SAN FRANCISCO -- Balancing compliance and operational security demands is one of the hardest tasks enterprises must overcome. But the odds of success can be improved both by solidifying leadership cooperation and by drawing security measures from compliance frameworks and standards.
In a session last week at RSA Conference 2015, Steven Winterfeld, the information security officer for a bank supporting a fortune 300 company, discussed the importance of integrating IT security and compliance.
"A lot of people like to bash compliance," Winterfeld said, "But I like to use this analogy." On the left-hand side of the screen was a fire marshal inspecting pipes; on the right-hand side a firefighter in front of flames.
The person fighting fires was more exciting, Winterfeld said, but "the fire marshal, the compliance, is a key component of prevention. We need to look at that appropriately."
However, you can't only have compliance, either.
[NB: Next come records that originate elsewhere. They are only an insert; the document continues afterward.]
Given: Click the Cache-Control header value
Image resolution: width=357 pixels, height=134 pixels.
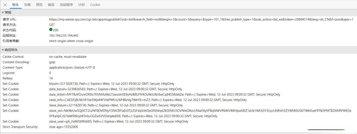Looking at the screenshot, I should click(68, 57).
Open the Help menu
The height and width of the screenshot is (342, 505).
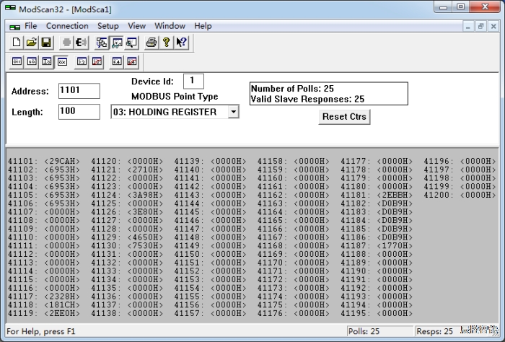point(203,26)
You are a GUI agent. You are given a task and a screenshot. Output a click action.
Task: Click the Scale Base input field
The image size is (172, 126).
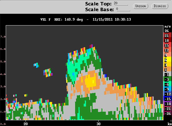pos(123,9)
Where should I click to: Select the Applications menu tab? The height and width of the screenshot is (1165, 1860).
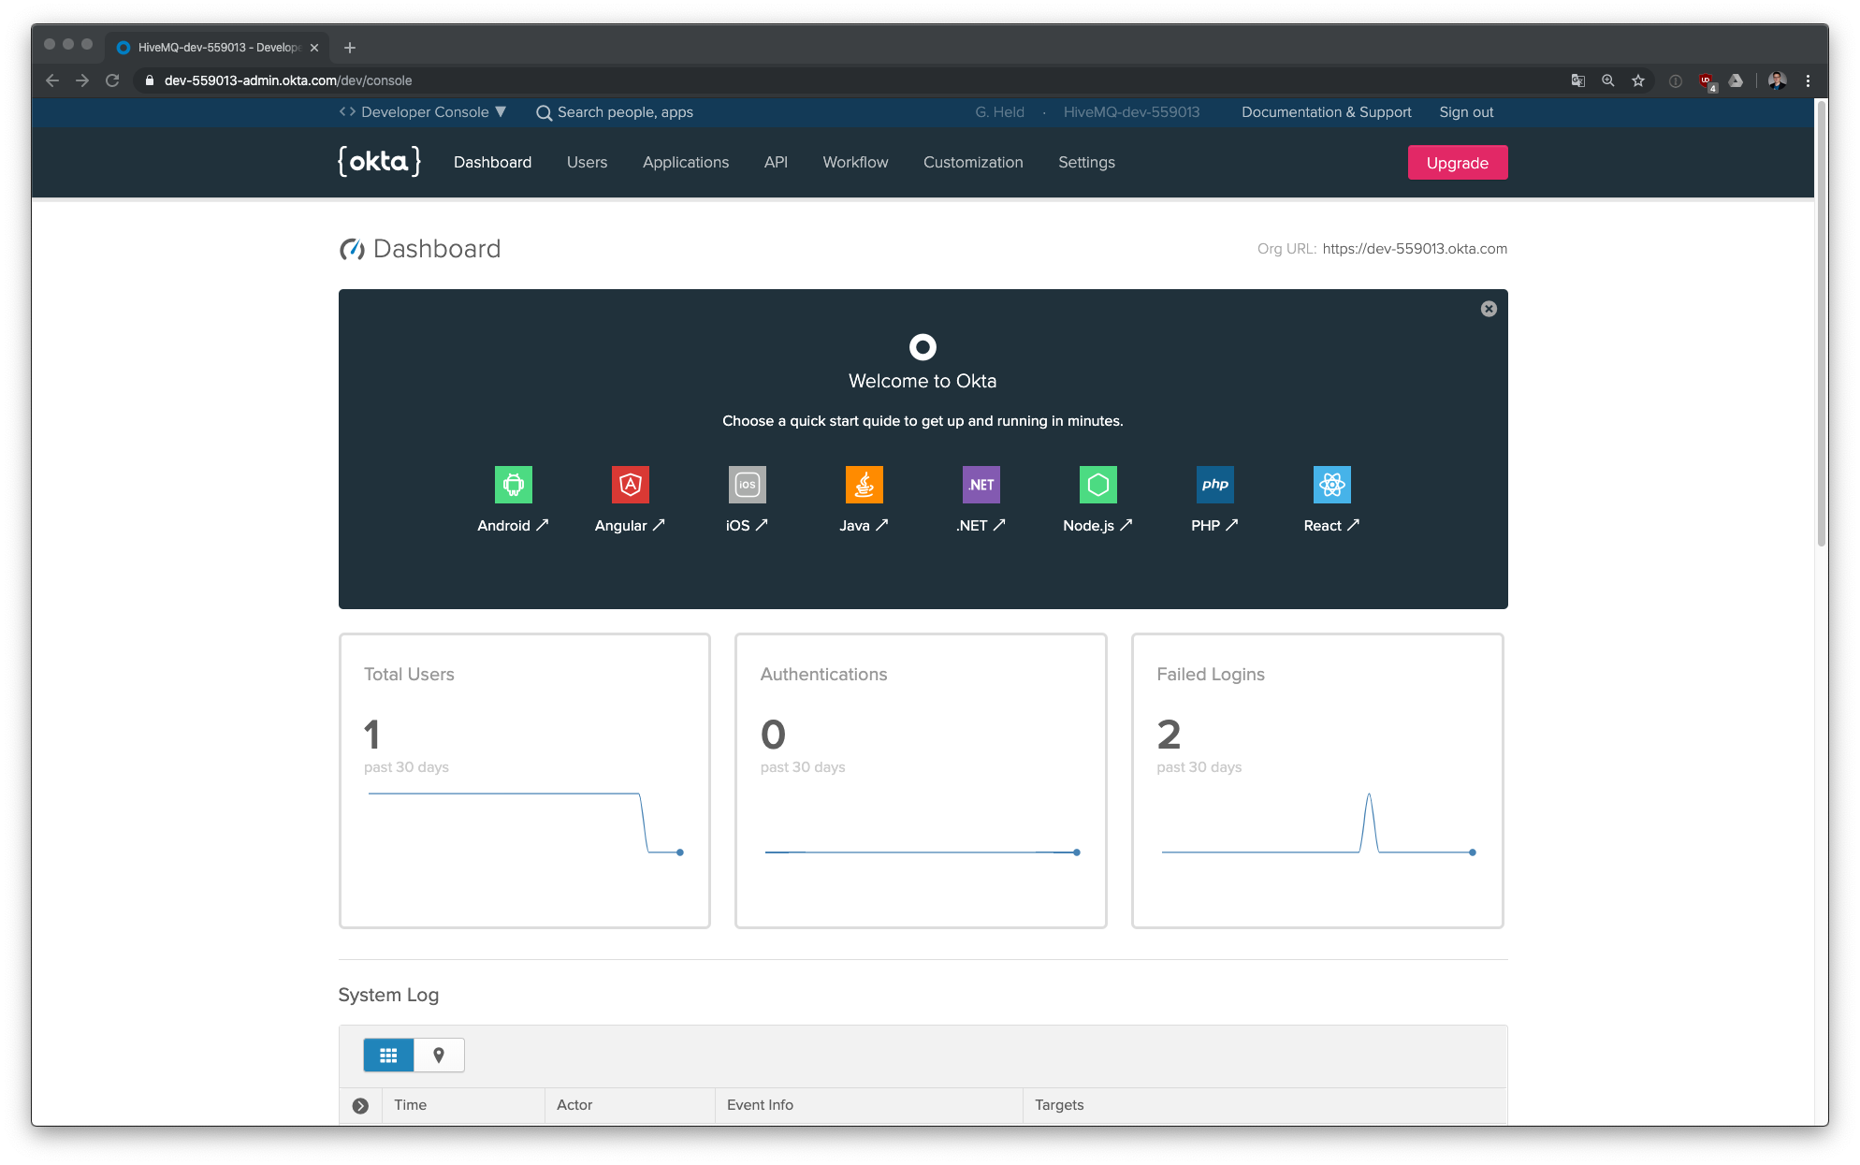(687, 161)
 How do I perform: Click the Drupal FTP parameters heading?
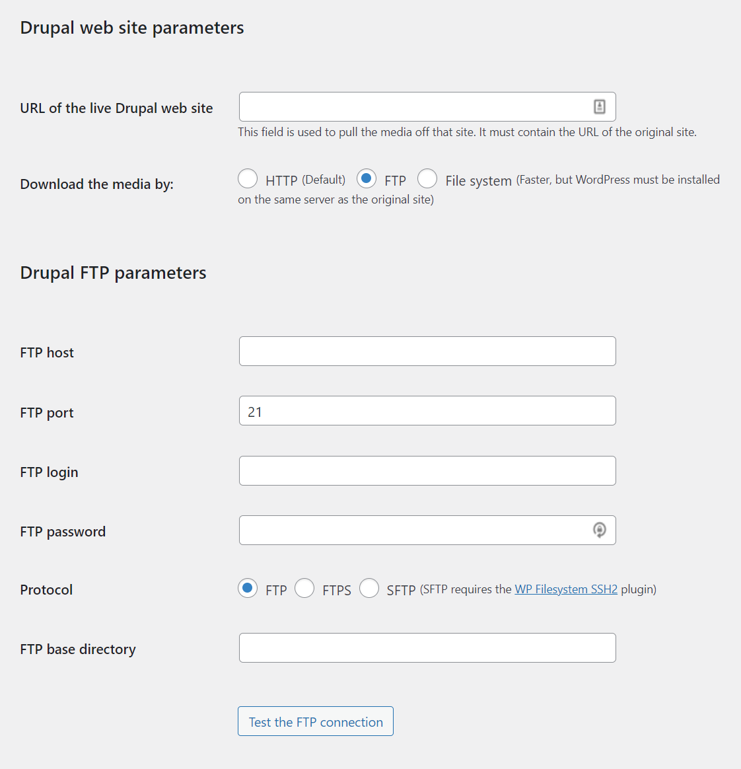[113, 272]
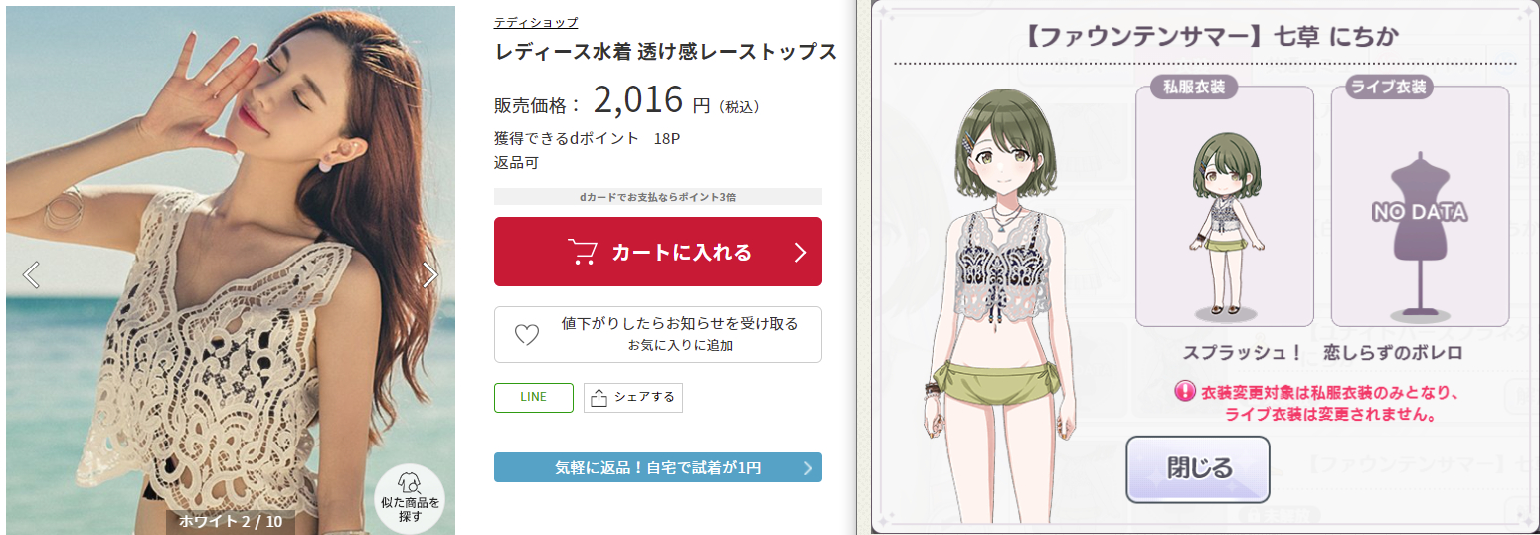Click the シェアする share button

[x=633, y=397]
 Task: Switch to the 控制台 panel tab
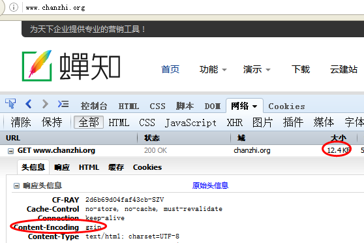coord(94,106)
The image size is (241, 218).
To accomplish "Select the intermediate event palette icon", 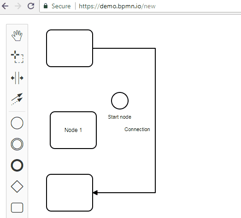I will 17,144.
"I'm not going to live in a town without a fire department," Winterfeld added. "When the building catches on fire and the sprinkler system starts, I still want the fire department coming."
Getting leadership on board
"Your job is to make sure leadership understands the risks and is equipped to make a decision on where to accept it," Winterfeld said. "Build consensus on criteria, definition, impact ranking and visualization of risk."
Using the proper metrics is also vital. Winterfeld added, "If it doesn't give your leadership situational awareness to make a decision, then it is a very poor metric."
The leadership team should also be able to articulate the security plan. "Ask the leaders of your company what the cyberissue is," Winterfeld said. "If they can't tell you what your operational- or compliance-driven program is, then you've missed the boat."
Part of this, Winterfeld added, is knowing how to speak to members. For example, a security manager who overloads top executives with a stream of technical jargon will likely find those executives tuning him out. Speak in a language they understand, Winterfeld said, talk business to a CIO, not tech; it will get your much further.
Also, Winterfeld said, implement a plan based on "return on impact" -- not return on investment.
Getting security out of compliance
There are a number of compliance frameworks and guidelines, Winterfeld said, that can help enterprises achieve IT security and compliance. However, not all of them necessarily have security that will jump out at you; rather, there is security baked in that must be extracted and used.
Winterfeld listed a number of compliance frameworks and standards -- including ISO, NIST, COBIT, OCTAVE, ITIL and Six Sigma -- enterprises should consider using depending on their particular situation.
Talk to the rest of the organization, Winterfeld said. If these frameworks, guidelines and standards are being used elsewhere, see what can be gained from them security-wise.
Incorporate security processes into other parts of the company, Winterfeld said, including the supply chain, social media, business continuity and disaster recovery planning, and software development.
"If all the security is inside the security department," Winterfeld added, "you're fighting an uphill battle. People should be using security tools and processes outside of your department."